Milli Park, Nisan ayından itibaren Ekim sonuna kadar turist akınına uğruyor. Milli Park’a özel araçlarla ulaşım sağlayabileceğiniz gibi çeşitli tur şirketleriyle anlaşarak rehberli turlara da katılabilirsiniz.
Ani Harabeleri
Yükselen Kars turizmiyle beraber gittikçe değeri daha çok anlaşılan Doğu Anadolu’nun en önemli tarihi eserlerinden biri. Orta Çağ’ın Ermeni şehirlerinden birine ait olan antik kent “1001 kiliseli şehir” olarak da anılıyormuş.
Çeşitli ticaret yollarının üzerinde bulunan şehir, döneminin en gelişmiş dini ve ticari merkezlerinden biriydi. Moğollar tarafından 1236 senesinde harap edilen şehir, 1319 depreminde de ciddi zarar görmüştür.
10 TL giriş ücreti olan Ani Örenyeri yılın her günü açıktır. Ani Harabeleri yaz döneminde 8-19 arasında; kış döneminde ise 8-17 arasında ziyaret edilebilir.
Sümela Manastırı
Karadeniz Bölgesi’nde bulunan Rum Ortodoks Manastırı, Meryem Ana’ya adanmıştır. Kuzey Anadolu Dağları’na bağlı Karadağ’da bulunmaktadır.
Sümela, “üçleme” anlamına gelmektedir.
Trabzon’un en önemli turistik ve tarihi alanlarından biri olan manastır dağ içine inşa edilmiş bir yapı olarak Türkiye’nin en önemli mimari ve mühendislik harikalarından biri. Zaman zaman manastır ziyarete kapatılarak renove edilmektedir, haliyle ziyaret etmeye karar vermeden önce müzenin durumuyla ilgili ayrıntılı bilgi almak çok önemli.
Sümela Manastırı’nın giriş ücreti 25 TL olup Müzekart ile ücretsiz ziyaret edilebilir.
Çatalhöyük Neolitik Antik Kenti
Konya’nın Çumra ilçesi sınırlarında bulunan antik kentin milattan önce yaklaşık 7500 ve 5700 yılları arasında faaliyet gösterdiği düşünülmektedir.
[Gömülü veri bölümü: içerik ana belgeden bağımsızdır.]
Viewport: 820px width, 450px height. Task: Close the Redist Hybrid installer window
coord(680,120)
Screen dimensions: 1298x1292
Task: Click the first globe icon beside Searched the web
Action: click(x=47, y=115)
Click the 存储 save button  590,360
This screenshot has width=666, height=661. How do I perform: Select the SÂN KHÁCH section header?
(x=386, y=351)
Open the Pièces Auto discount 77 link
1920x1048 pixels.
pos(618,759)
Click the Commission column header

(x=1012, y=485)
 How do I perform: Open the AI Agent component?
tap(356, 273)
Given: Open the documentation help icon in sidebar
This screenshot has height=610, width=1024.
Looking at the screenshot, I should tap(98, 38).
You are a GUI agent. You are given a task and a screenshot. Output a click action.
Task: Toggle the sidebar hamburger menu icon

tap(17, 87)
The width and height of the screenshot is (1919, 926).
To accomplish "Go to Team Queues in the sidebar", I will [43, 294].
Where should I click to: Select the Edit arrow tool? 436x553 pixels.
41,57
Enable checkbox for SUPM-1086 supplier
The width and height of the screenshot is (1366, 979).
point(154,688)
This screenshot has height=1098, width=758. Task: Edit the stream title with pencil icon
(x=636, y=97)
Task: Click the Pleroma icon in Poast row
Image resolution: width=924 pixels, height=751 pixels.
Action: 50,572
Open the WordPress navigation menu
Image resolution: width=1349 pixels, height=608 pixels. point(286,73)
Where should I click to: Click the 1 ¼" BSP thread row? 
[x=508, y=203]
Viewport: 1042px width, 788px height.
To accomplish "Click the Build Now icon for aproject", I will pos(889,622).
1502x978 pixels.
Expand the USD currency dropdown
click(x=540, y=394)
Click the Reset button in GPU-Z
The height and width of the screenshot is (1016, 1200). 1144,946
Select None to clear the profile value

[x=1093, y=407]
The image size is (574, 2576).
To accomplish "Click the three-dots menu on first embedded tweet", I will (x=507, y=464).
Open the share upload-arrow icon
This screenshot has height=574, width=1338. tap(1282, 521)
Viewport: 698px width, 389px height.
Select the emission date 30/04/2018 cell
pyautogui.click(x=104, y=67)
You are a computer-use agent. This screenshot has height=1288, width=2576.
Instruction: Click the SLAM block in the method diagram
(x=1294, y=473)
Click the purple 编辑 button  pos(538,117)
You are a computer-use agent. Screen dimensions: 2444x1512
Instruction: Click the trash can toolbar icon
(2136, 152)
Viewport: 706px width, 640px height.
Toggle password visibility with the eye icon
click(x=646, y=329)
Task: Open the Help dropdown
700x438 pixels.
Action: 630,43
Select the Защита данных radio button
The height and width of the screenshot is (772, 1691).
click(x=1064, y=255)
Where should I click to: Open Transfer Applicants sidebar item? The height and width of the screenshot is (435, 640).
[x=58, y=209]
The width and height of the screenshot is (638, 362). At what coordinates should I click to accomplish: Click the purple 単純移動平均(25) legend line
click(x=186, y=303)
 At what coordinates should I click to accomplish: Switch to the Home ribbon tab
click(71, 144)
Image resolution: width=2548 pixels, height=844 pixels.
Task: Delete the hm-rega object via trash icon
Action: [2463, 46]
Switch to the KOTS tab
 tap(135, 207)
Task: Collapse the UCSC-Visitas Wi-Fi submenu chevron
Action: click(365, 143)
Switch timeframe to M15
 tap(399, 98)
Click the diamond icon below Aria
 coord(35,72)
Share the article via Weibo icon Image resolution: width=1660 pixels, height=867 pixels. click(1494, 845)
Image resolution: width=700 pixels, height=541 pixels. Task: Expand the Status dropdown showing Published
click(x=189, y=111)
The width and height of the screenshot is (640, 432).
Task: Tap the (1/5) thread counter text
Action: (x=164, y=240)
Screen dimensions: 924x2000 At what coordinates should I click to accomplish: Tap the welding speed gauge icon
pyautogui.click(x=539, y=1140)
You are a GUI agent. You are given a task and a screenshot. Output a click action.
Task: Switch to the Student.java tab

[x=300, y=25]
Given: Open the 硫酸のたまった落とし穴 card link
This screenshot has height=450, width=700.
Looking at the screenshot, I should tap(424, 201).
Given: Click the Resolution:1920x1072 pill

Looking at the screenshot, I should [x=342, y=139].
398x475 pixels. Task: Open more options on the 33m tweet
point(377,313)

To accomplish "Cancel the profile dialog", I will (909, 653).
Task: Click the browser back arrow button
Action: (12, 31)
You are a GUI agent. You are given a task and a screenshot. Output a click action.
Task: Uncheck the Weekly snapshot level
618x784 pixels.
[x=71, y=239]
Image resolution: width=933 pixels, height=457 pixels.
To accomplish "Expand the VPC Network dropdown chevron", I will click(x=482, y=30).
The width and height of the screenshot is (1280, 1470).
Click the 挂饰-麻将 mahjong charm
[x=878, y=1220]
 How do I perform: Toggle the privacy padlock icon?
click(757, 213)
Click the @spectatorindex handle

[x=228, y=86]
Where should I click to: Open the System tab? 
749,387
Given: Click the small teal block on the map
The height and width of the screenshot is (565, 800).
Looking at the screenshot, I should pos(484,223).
Dünyanın en önemli arkeolojik alanlarından biri olan Çatalhöyük, döneminin en kalabalık şehirlerinden biriydi.
Konya Ovası’na bakan şehir aynı zamanda eski bir volkan dağı olan Hasan Dağı yamaçlarında kurulmuştur.
Höyük, kelime anlamı olarak toprak yığını, tepecik anlamına gelmektedir. Tümülüs olarak da adlandırılan bu tepeler genel olarak anıt mezar olarak kullanılmıştır. Çatalhöyük’teki evlerin birçoğunun içerisinde de “ölülerle beraber yaşamın” temel alındığı görülmektedir. Çatalhöyük’teki evlerin kapısı çatılarında bulunmaktadır ve tüm evler birbirlerine birleşik olacak şekilde inşa edilmiştir.
Çatalhöyük Antik Kenti, Konya şehir merkezine özel araçla 51 dakika uzaklıktadır.
Ücretsiz giriş yapabileceğiniz antik kent, yaz döneminde 9-18.40; kış döneminde ise 9-17 arasında ziyaret edilebilir.